Crâne rasé à blanc, fusil de chasse dessiné sur la joue, croix gammée et sigle du Ku Klux Klan gravés dans le cou : Bryon Widner arbore la parfaite panoplie du méchant skinhead.
Il balade son Rottweiler sans muselière, enchaîne les bières bon marché et scande des “sale nègre !” à tout va.
Dans Skin, Jamie Bell est un Bryon Widner convainquant. Les yeux presque toujours gorgés de sang, l’attitude timide que l’acteur arbore dans le récent biopic sur Elton John, Rocketman, se fait vite oublier pour laisser place à une rage virulente et à un goût excessif pour la bagarre.
On pense forcément à Edward Norton, qui, vingt ans plus tôt, a lui aussi interprété un nazi repenti dans le célèbre film de Tony Kaye, American History X. Mais l’évolution des personnages est différente.
Tandis que le Derek de Tony Kaye connaît l’absolution après un passage dans l’enfer carcéral, c’est presque naturellement que Bryon Widner (Jamie Bell) trouve lui-même la voie vers la rédemption. Dès l’introduction, le film est ponctué d’ellipses : le skinhead installé sur un lit d’hôpital, souffre le martyr, crie et gesticule. Tel est le prix à payer pour effacer son passé : des tatouages qui ont fini par remplacer sa peau.
On sentirait presque l’odeur de l’épiderme qui brûle. Avec ces projections dans le futur, Guy Nattiv installe directement l’enjeu de son film qui consiste à absoudre son personnage.
Bryon Widner a tout d’un antihéros, livrer tous les membres de sa famille nazie au FBI n’efface pas la croix gammée qu’il a gravée au couteau sur la joue d’un adolescent noir.
Détestable mais touchant, violent mais sensible, Bryon Widner est le skinhead le plus célèbre des États-Unis.
Skin est une brillante adaptation de son histoire.
Issu d’une famille de survivants de l’Holocauste, son réalisateur, Guy Nattiv, s’est inspiré du documentaire, Erasing Hate, sorti en 2011.
Dans son long-métrage brillant, le cinéaste israélien brouille les pistes, il met en scène le récit d’une quête de rédemption et y injectant une dose de romance.

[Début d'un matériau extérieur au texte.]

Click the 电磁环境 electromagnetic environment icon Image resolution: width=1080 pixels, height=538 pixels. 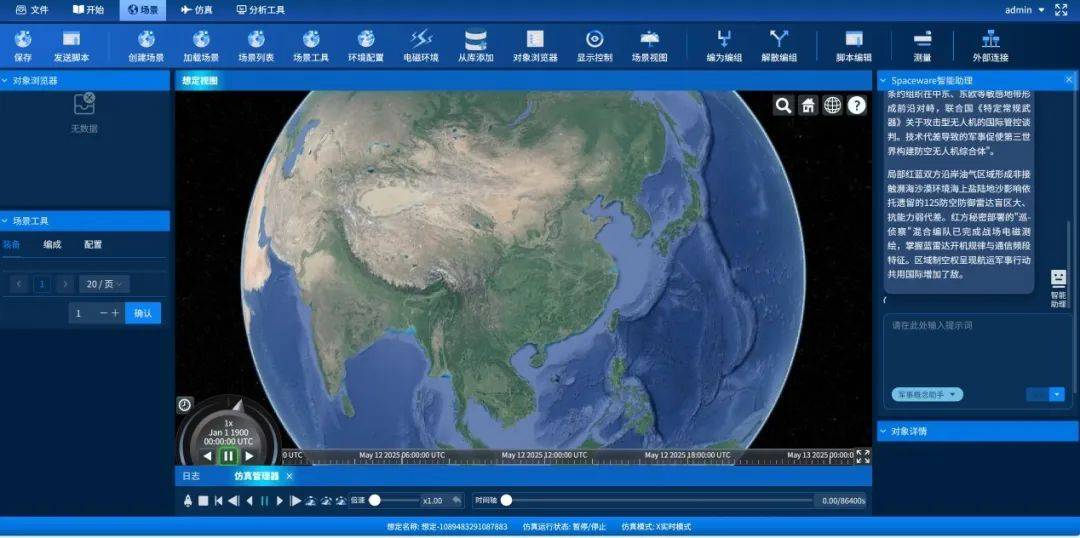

Bryon Widner croise d’emblée la route de Julie (Danielle Macdonald) et de ses trois filles, tombe amoureux, des pas de géant dans son pèlerinage vers la quiétude.
Au côtés de cette mère célibataire, le skinhead trouve enfin son salut : les tatouages cessent d’être un étendard et deviennent la cellule dans laquelle il s’est lui-même enfermé.
Skin, de Guy Nattiv, en salle prochainement.